Expect the unexpected and make sure you’ve planned financially for it.

Unanticipated costs can be devastating financially. Getting laid off work, writing your car off or escalating medical costs, for example, can set you on the financial back foot for many years.

Bucket number 1 creates a buffer of cash that is only to be used for such emergencies. By having this bucket available, it means that should the need arise you won't be dipping into other savings or going into debt to cover the cost.

How much to save in your emergency fund bucket

Aim to have 3-6 months’ worth of living expenses here. Add up all your monthly costs, such as mortgage, bills, transport costs, and groceries, and that will give you the total to aim for.

Bucket 2 – The goal bucket

This bucket is for your short to mid-term financial goals. Savings for your kid's college, a down payment on a house, or even saving for a vacation can go in this bucket.

How much to save in your goal bucket

This is effectively disposable income so anything left over after you’ve attended to your monthly outgoings and buckets 1 and 3 can be added to bucket number 2.

If you've managed to fill bucket 1 already, you can use that cash to start filling bucket 2.

Bucket 3 – Retirement bucket

It's never too early to start saving for retirement, so you should aim to have this bucket set up as soon as you possibly can, ideally, as soon as you enter the workforce.

How much to save in your retirement bucket?

Aim to save 15-20% of your gross income for retirement. If your company offers a 401(k) plan, deposit part of your bucket 3 money there. If you don't have access to a 401(k) plan, consider a Roth or traditional IRA to maximize your investment.

Bucket 3 is made for investing as you want to maximize your returns for your golden years.

These three buckets will help you successfully save for your future. It's a good idea to attend to buckets 1 and 3 first. Once you have them filling nicely, you can look to start filling bucket number 2.
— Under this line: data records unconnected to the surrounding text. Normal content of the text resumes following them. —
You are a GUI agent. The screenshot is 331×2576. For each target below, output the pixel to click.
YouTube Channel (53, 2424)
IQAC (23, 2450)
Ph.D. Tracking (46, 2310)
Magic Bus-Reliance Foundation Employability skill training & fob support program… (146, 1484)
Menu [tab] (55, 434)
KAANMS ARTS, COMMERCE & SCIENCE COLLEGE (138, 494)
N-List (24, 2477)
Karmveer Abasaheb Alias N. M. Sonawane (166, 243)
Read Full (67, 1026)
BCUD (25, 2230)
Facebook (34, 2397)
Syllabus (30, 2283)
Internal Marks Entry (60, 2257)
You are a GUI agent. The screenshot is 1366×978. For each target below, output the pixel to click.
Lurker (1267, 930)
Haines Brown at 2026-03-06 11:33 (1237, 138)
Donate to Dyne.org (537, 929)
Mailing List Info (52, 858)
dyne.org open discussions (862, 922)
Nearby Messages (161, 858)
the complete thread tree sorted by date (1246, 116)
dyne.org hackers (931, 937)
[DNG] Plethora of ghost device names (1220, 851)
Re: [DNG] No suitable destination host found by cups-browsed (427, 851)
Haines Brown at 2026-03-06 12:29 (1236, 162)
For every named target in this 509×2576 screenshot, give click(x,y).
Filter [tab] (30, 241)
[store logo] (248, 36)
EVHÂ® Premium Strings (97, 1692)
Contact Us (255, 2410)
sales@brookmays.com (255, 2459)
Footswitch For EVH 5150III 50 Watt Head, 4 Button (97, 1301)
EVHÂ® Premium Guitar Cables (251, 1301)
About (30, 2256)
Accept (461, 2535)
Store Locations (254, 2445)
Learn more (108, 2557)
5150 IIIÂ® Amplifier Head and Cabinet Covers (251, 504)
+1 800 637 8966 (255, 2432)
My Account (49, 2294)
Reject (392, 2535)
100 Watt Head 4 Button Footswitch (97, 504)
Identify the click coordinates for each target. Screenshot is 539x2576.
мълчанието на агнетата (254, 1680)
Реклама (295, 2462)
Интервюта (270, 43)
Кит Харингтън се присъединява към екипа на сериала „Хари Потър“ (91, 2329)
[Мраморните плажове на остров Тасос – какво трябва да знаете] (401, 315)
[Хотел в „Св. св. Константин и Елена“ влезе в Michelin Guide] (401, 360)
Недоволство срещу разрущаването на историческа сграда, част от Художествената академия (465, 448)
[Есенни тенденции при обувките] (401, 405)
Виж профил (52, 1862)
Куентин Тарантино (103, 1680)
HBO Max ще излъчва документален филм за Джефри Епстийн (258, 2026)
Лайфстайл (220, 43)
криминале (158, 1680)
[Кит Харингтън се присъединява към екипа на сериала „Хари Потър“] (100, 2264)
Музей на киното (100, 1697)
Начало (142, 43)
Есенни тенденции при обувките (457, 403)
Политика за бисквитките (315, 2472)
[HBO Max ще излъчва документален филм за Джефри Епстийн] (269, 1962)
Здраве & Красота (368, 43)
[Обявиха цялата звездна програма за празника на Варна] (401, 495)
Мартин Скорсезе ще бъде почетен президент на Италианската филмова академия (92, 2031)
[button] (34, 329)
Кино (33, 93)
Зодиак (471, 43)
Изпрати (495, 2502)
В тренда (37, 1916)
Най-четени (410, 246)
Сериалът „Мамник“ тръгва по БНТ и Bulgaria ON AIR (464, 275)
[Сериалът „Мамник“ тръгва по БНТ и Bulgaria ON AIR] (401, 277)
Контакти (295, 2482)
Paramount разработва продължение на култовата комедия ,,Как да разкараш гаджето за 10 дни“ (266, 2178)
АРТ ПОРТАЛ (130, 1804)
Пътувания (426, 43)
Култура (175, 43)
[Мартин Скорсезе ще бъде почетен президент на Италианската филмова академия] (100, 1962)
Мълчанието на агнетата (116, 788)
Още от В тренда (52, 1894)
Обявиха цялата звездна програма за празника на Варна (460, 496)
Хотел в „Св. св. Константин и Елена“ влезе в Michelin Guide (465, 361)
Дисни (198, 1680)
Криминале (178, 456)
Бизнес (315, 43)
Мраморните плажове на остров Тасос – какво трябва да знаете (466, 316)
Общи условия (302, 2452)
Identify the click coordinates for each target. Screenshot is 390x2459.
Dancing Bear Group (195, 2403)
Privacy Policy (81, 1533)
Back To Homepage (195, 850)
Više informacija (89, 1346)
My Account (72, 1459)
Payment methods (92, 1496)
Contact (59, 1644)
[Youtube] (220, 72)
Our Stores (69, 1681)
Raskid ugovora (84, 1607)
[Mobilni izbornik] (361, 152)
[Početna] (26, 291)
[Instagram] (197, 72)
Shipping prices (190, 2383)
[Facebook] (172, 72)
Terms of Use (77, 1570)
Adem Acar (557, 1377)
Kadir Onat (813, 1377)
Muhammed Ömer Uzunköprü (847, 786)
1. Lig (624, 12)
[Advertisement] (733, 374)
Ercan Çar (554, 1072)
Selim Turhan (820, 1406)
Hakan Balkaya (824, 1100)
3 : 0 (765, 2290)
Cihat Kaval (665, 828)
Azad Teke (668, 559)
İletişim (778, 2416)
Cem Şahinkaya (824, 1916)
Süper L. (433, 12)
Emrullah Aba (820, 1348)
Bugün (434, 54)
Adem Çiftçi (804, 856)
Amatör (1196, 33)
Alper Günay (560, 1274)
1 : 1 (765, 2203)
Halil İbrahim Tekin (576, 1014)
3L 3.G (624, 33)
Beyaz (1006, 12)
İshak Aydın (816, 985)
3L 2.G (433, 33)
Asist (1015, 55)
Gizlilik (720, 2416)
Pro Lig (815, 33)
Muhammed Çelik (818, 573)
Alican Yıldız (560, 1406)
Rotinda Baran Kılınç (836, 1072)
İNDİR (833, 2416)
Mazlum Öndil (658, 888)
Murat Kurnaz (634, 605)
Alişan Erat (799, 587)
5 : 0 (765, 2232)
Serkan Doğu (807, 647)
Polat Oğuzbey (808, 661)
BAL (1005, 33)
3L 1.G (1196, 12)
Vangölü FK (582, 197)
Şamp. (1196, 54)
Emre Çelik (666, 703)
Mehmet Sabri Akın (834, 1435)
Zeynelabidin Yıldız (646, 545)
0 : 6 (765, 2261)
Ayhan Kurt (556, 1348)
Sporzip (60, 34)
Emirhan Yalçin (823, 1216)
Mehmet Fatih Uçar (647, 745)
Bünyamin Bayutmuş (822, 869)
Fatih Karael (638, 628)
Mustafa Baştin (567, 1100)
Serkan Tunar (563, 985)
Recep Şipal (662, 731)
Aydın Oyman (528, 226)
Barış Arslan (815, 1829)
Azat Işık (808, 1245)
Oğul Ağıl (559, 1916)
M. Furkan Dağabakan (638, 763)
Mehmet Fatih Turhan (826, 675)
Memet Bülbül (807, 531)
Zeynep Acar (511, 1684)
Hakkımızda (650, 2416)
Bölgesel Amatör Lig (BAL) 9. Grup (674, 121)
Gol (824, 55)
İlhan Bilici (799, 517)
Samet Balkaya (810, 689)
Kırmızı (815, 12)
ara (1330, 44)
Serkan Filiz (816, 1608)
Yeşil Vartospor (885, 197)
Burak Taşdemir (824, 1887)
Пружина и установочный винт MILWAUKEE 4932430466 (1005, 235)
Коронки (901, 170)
This simple strategy is easy to follow yet priceless for effective financial planning. If you haven’t got yours set up yet, make it a priority to do so.

The opinions voiced in this material are for general information only and are not intended to provide specific advice or recommendations for any individual.

Contributions to a traditional IRA may be tax deductible in the contribution year, with current income tax due at withdrawal. Withdrawals prior to age 59 ½ may result in a 10% IRS penalty tax in addition to current income tax.

The Roth IRA offers tax deferral on any earnings in the account. Withdrawals from the account may be tax free, as long as they are considered qualified. Limitations and restrictions may apply. Withdrawals prior to age 59 ½ or prior to the account being opened for 5 years, whichever is later, may result in a 10% IRS penalty tax. Future tax laws can change at any time and may impact the benefits of Roth IRAs. Their tax treatment may change.